▸ Source document
━━━━

How will I know if it is a real outlier?#
One way is to plot the data. By looking at the graph, you can then tell whether any datapoints seem to be separated from the main body of the data distribution.
Look what happens when we plot the distribution of Length of Stay (LOS)
sns.histplot(data=hospital, x='LOS', bins=20)
plt.title('Raw data')
plt.xlabel('Length of Hospital Stay (days)')
plt.show()
When we plot the raw data, we can see that \(x\) - axis extends all the way up to 10000. Remember the axis limits are automatically determined by the data. Here we can’t actually see the bar at 9999 because only a few datapoints have this value compared to 12500 real datapoints!
The scale of the axis indicates that there must be at least 1 data point whereby LOS~=10000:
the autoscaling is a hint to use as data scientists that there are outlier values.

━━━━

▸ Tasks
1. According to the outlier text, why is the bar at 9999 not visible in the raw-data histogram?
2. Summarize the outlier text in two sentences.
3. Carry the outlier text on from its final sentence.
The items that follow are separate material, unrelated to the outlier text.

━━━━

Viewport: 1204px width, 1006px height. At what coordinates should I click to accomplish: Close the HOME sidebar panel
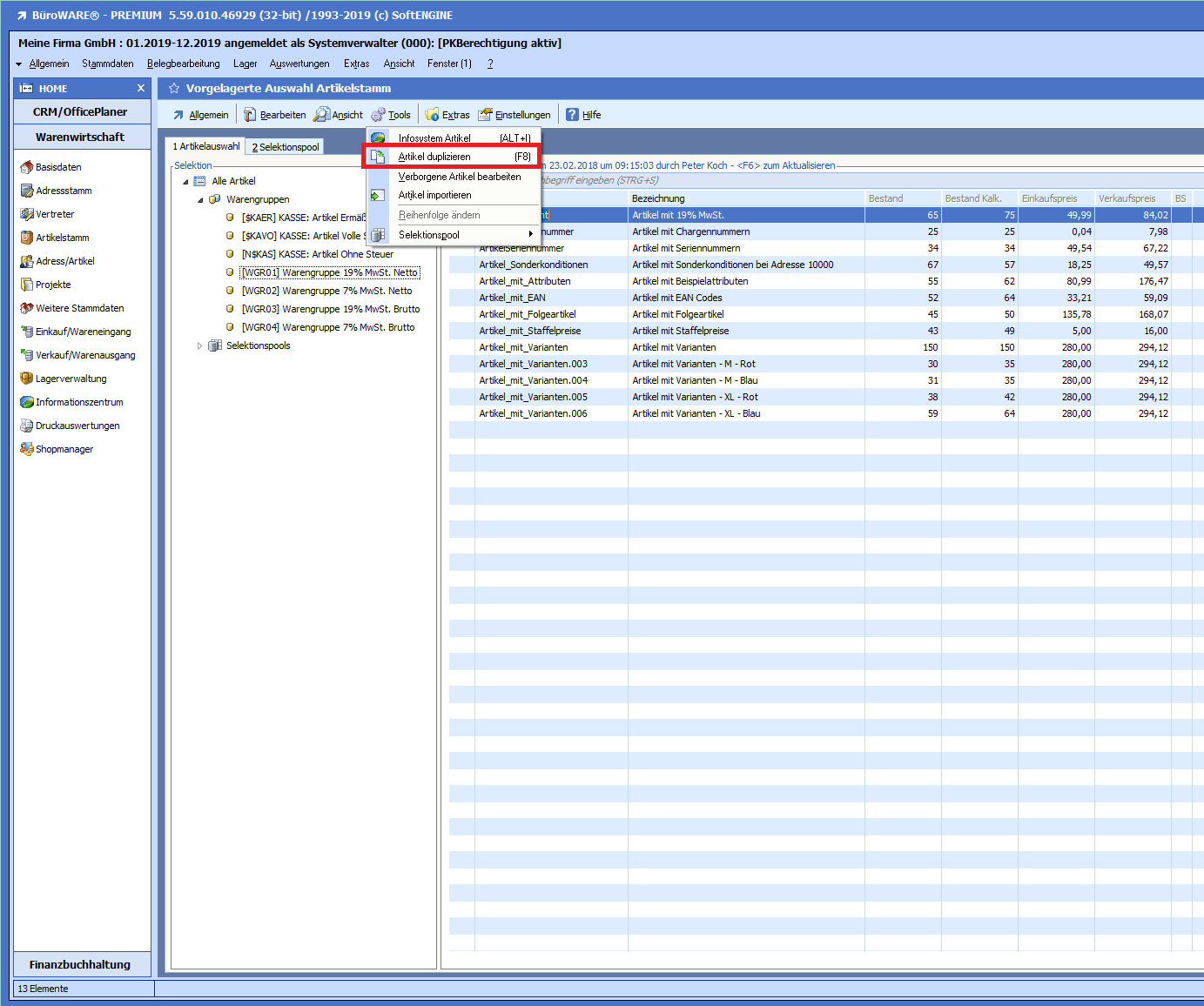[x=141, y=89]
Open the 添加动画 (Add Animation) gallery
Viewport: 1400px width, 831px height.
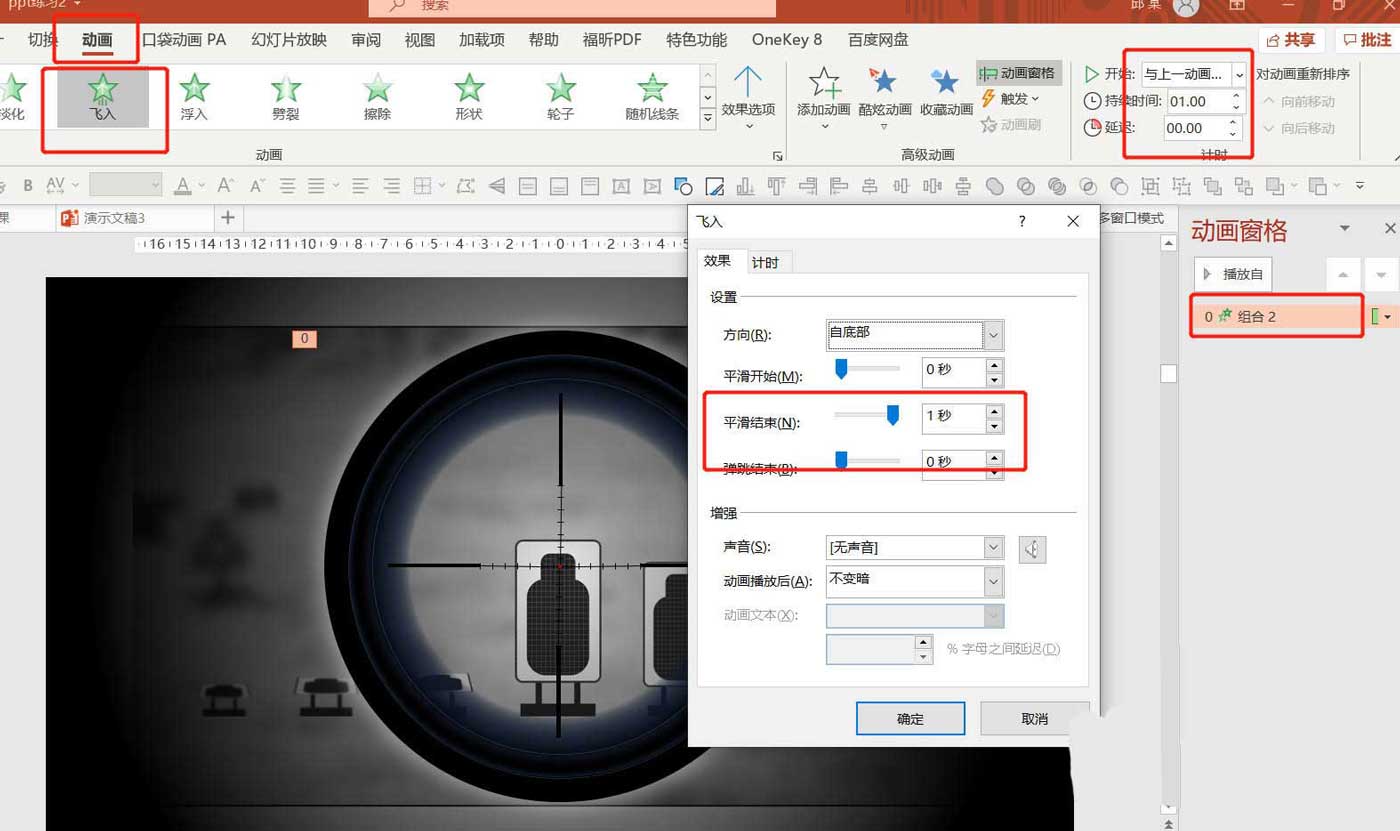822,95
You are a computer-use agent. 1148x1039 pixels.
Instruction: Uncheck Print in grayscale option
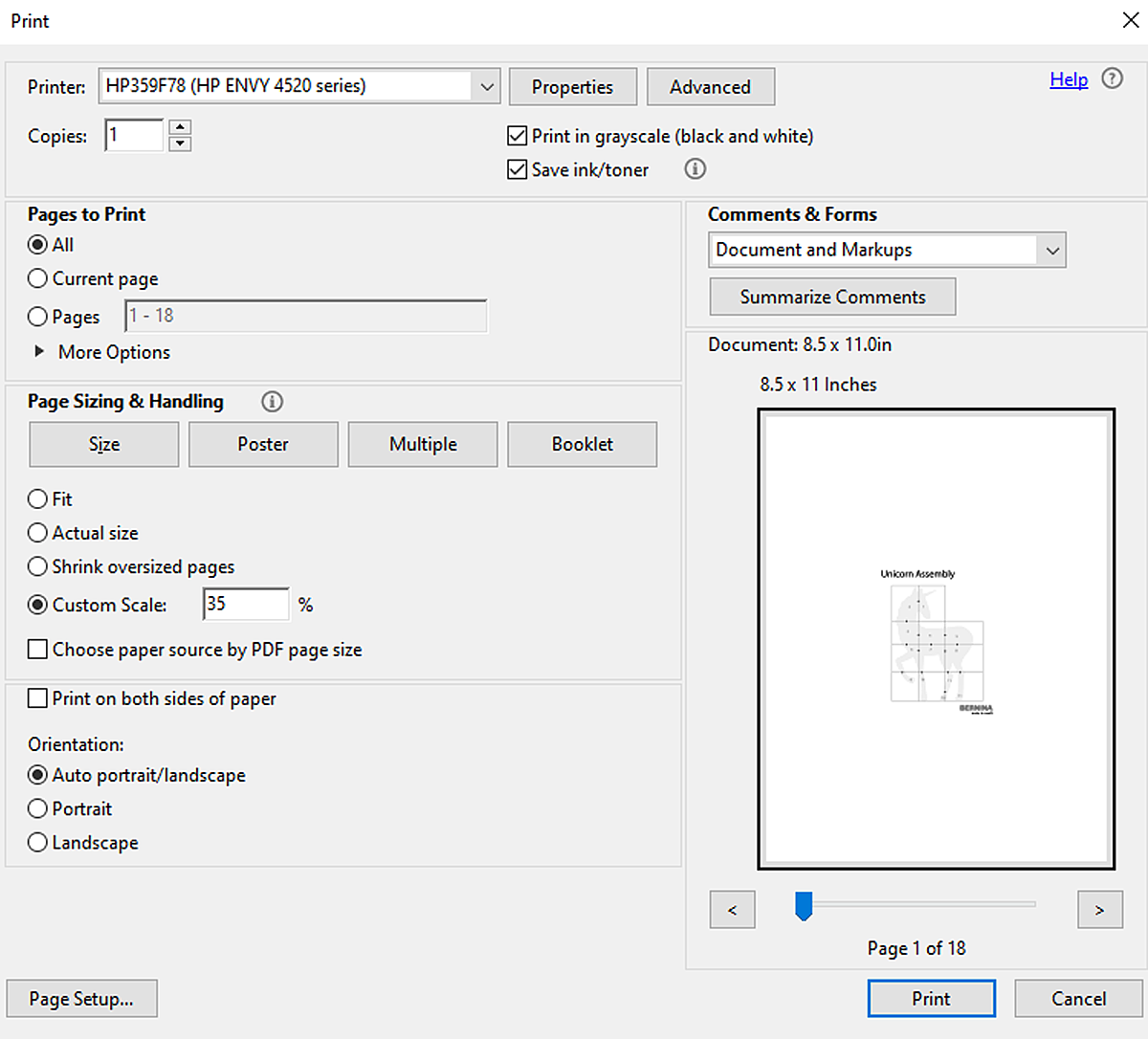pos(518,136)
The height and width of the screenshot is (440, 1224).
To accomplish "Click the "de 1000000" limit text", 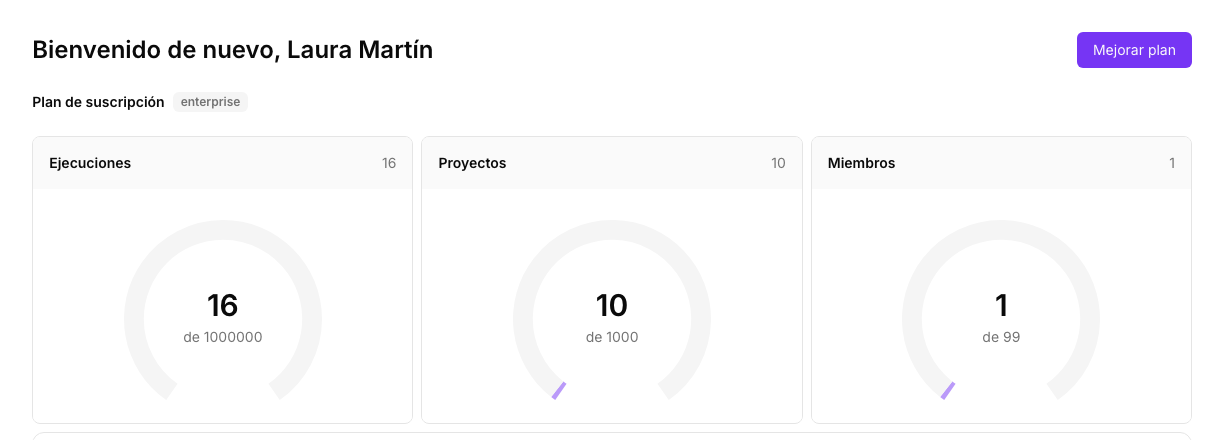I will [x=223, y=338].
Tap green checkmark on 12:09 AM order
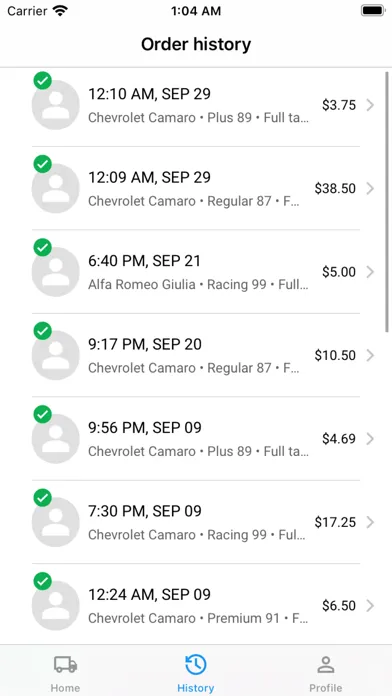 coord(43,164)
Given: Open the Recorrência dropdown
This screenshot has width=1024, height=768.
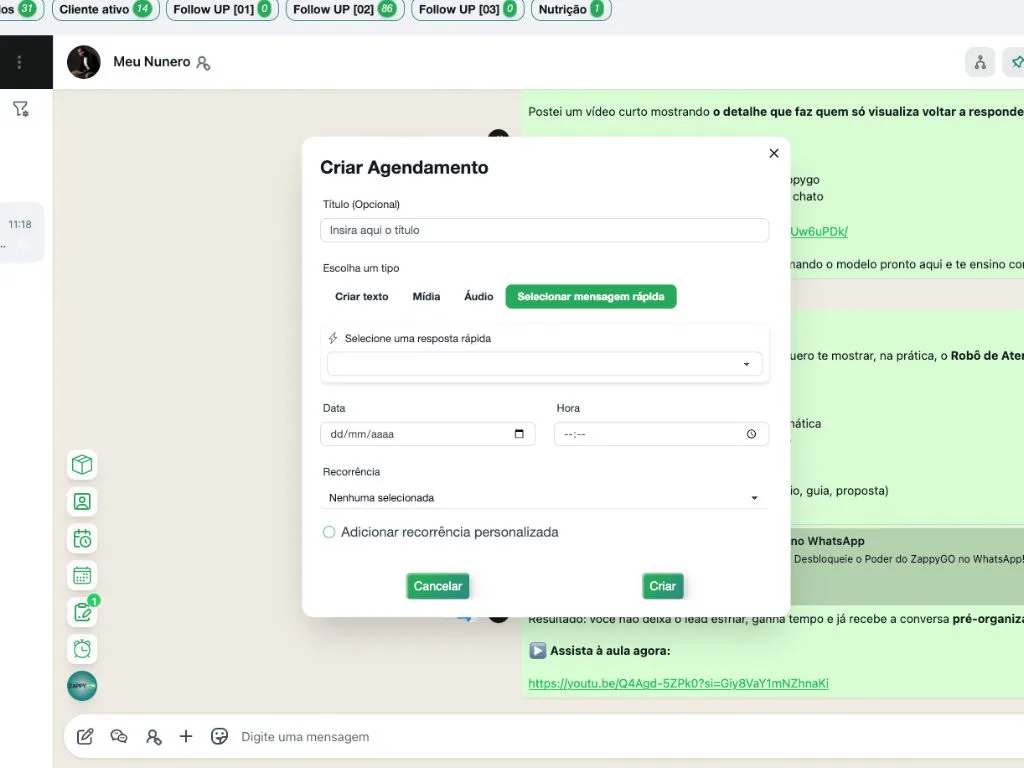Looking at the screenshot, I should [544, 497].
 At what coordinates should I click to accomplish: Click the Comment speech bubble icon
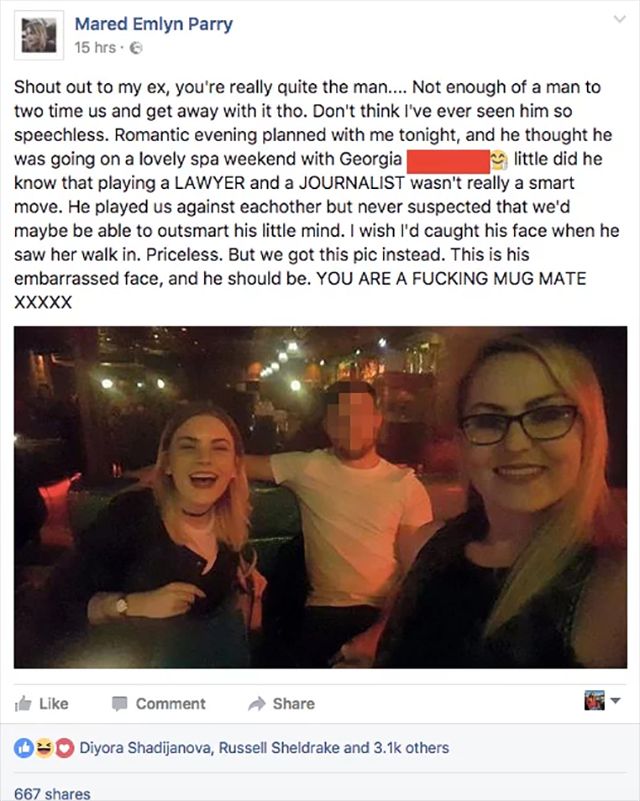coord(120,703)
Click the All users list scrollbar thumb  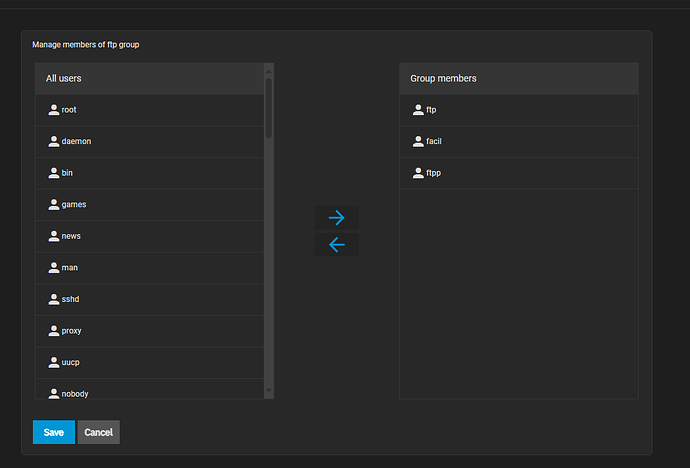click(x=269, y=108)
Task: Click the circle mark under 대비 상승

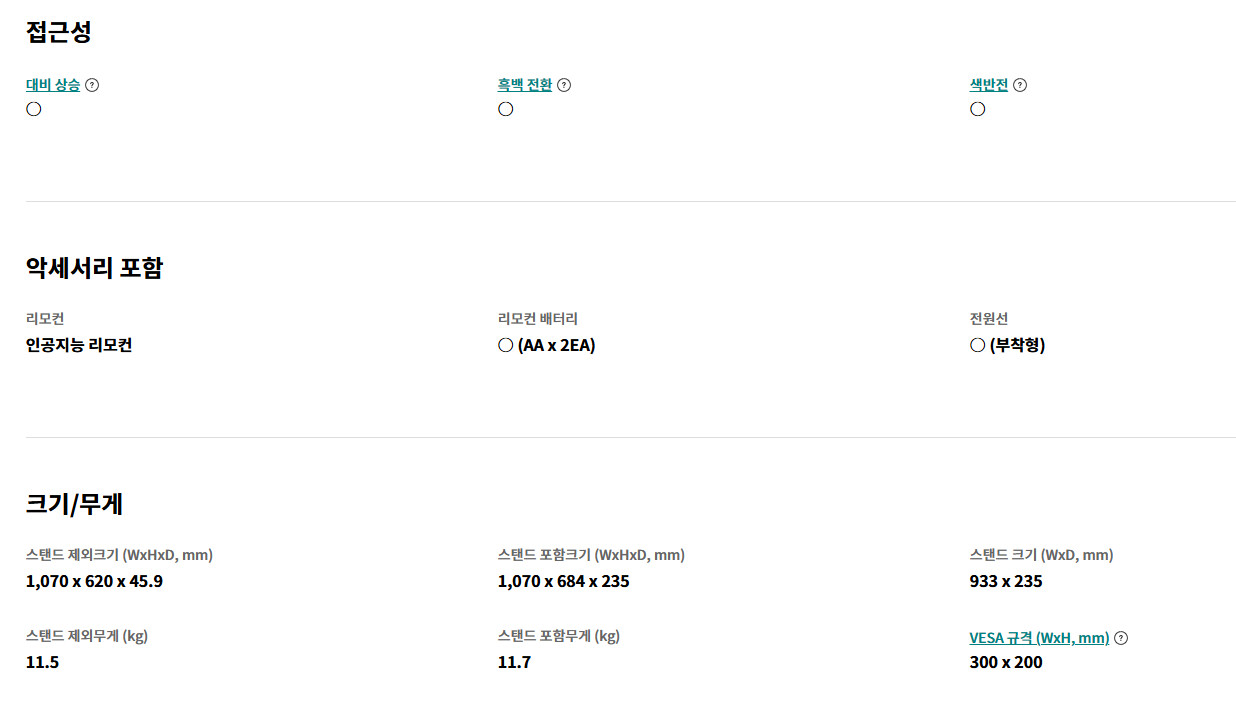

━━━━

▸ Answers below
1. Only a few datapoints have that value, compared to 12500 real datapoints.

2. Plotting the data shows whether any datapoints sit apart from the main body of the distribution, as with a histogram of Length of Stay (LOS). In the raw plot the x-axis autoscales up to 10000, even though the bar at 9999 is too small to see, and this hints that outlier values exist.

3.
It’s not a good way to present this fact to a client unfamiliar with
Seaborn’s quirks!this is the kind of plot you make for yourself, not something you put in a report
Let’s see what happens if we only plot hospital stays that are less than a year. To do this i will use the .query() function in my call to sns.histplot. I chose the cut-off value of 1-year arbitrarily. However, as you can see from the plot, there are no values that even approach 1 year, so I am happy with my choice of cut-off retained all real values of length of stay, and further confirms that the values of LOS close to 10000 are indeed outliers.
sns.histplot(data=hospital.query('LOS < 365'), x='LOS', bins=20)
plt.title('b. Stays over 1 year removed')
plt.xlabel('Length of Hospital Stay (days)')
plt.show()
You may want to plot the two plots above in a single figure. This can help you quickly compare the distributions with and without outliers. To do this we will use plt.subplot(). You may have to tweak the overall figure size and might want to adjust colors to get things looking nice.
plt.figure(figsize=(8,3)) # when I first plotted this it looked a bit squashed so I adjusted the figsize
plt.subplot(1,2,1)
sns.histplot(data=hospital, x='LOS', bins=20, color='gray')
plt.title('a. Raw data')
plt.xlabel('Length of Hospital Stay (days)')
plt.subplot(1,2,2)
sns.histplot(data=hospital.query('LOS < 365'), x='LOS', bins=20, color='gray')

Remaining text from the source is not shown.